Quality Data for Children in Care (Discovery)


  1. Project outputs
  2. Project timeline
  3. Feedback

This discovery focused on developing a standardised reporting approach for statutory returns, developing a deep understanding of the users’ needs from this process.

Every day, Children’s Services Departments (CSDs) make key decisions deciding the future of vulnerable children without timely and relevant comparable data.

Statutory returns processes are very inefficient and cost-intensive. Each CSD spends upwards of 3 months creating comparable datasets on vulnerable children, collected once a year, costing £50k per authority.

Project outputs

All Local Digital Fund discovery projects were asked to provide the following information at completion:

  • User research report
  • Benefits case
  • Recommendations for next steps


Project links

Project timeline

December 2018 - discovery

‘Common data model for children’s services statutory returns’ discovery receives £80,000 from the Local Digital Fund.

April 2019 - discovery

‘Common data model for children’s services statutory returns’ discovery delivers project outputs which are published on the Local Digital website.

March 2020 - alpha

The project team of the ‘Improving data and evidence on children in care’ alpha deliver the agreed outputs, published openly on the Local Digital website.


Each project was assessed using these lenses by the Local Digital Collaboration Unit. We have provided feedback directly to the project teams and this is a summary of what we shared with them.

It aims to be constructive for both the project team and any other organisation wishing to learn about the project or make use of the work done.

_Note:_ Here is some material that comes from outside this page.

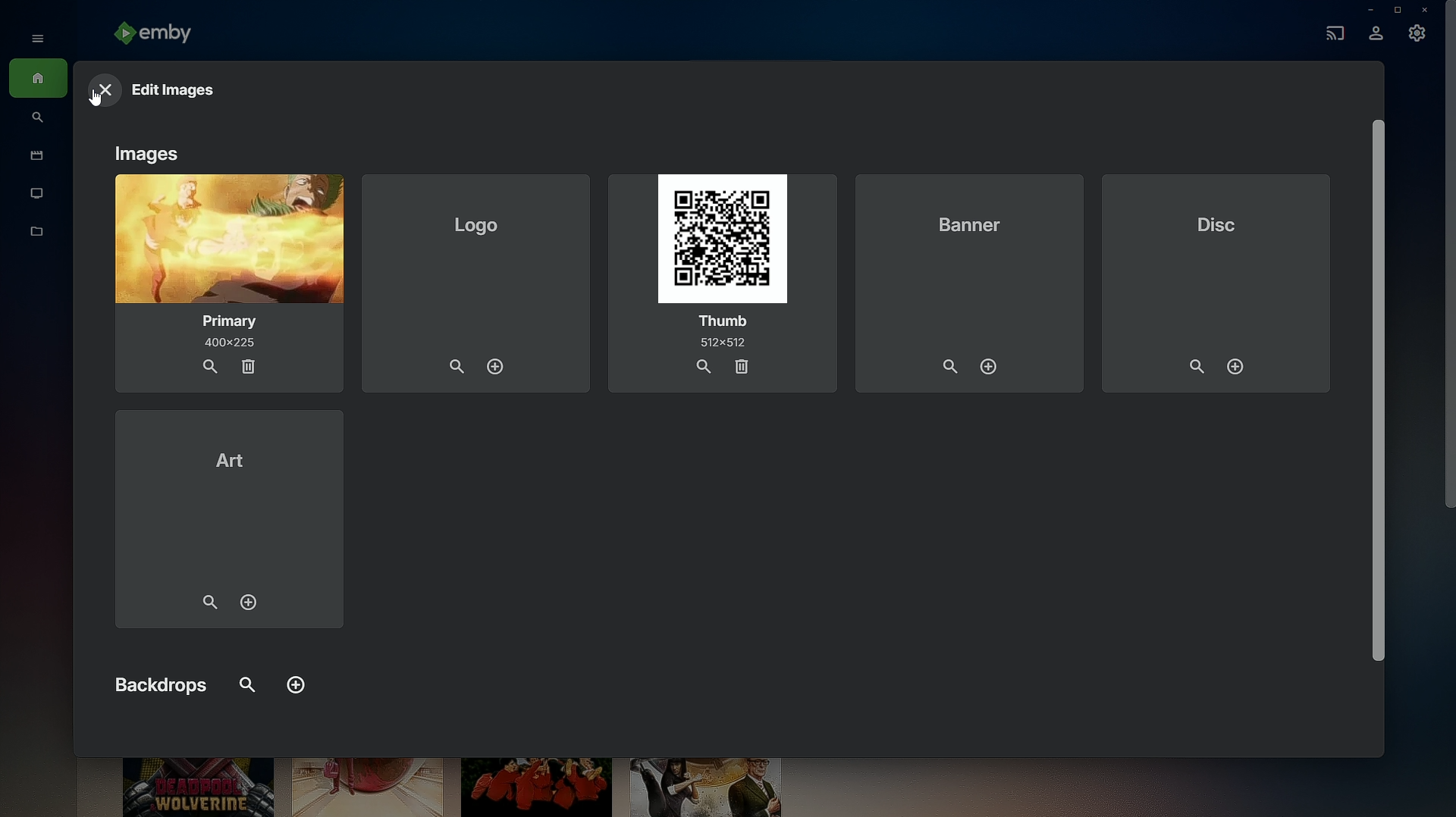 The height and width of the screenshot is (817, 1456). I want to click on Metadata, so click(38, 239).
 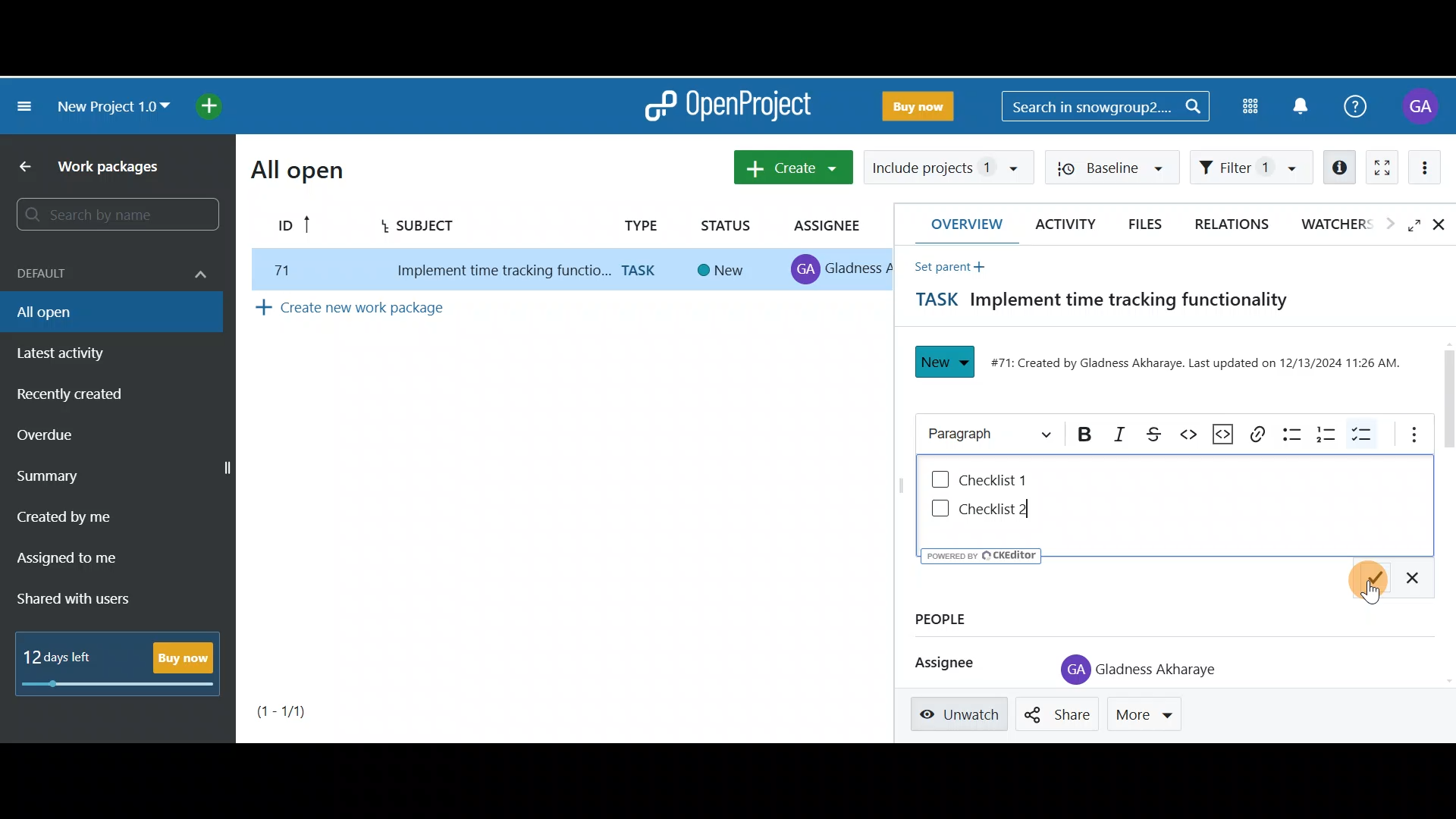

  • The project team has developed a deep understanding of the impact on being in care, referencing existing datasets which reinforce the need for work in this area. The team mapped where this piece of work sits within the wider context of data on looked-after children which in turn provides a good overview to the wider context of the work (this can be found within the recommendations).
  • The project team mapped users across type and authority, providing contextual information such as diversity data and time in post which provides additional context to the user research undertaken.
  • The link between data provided as part of the Department for Education SSDA903 return, and the data needed by senior local authority staff in order to make decisions about looked-after children is not always clear. The project team should consider further discovery activity with senior staff in order to better prioritise datasets and ensure that these meet the needs of decision makers.
  • The project team used a 45% confidence factor based on the Treasury Green Book guidelines, this is a conservative factor and provides a good model for other local authorities to follow. The project team should consider engagement with more local authorities in order to validate the method for data cleaning (throughout the year or intensive) to validate the benefits estimated.
  • The team engaged with regional Information Groups in order to validate their understanding of the process, and analyst groups in order to find user research participants.
  • The team published blog posts and spoke at events but should consider inviting a wider group of participants to their show and tells, or making live-streams or video recordings available to encourage a wider understanding of their work.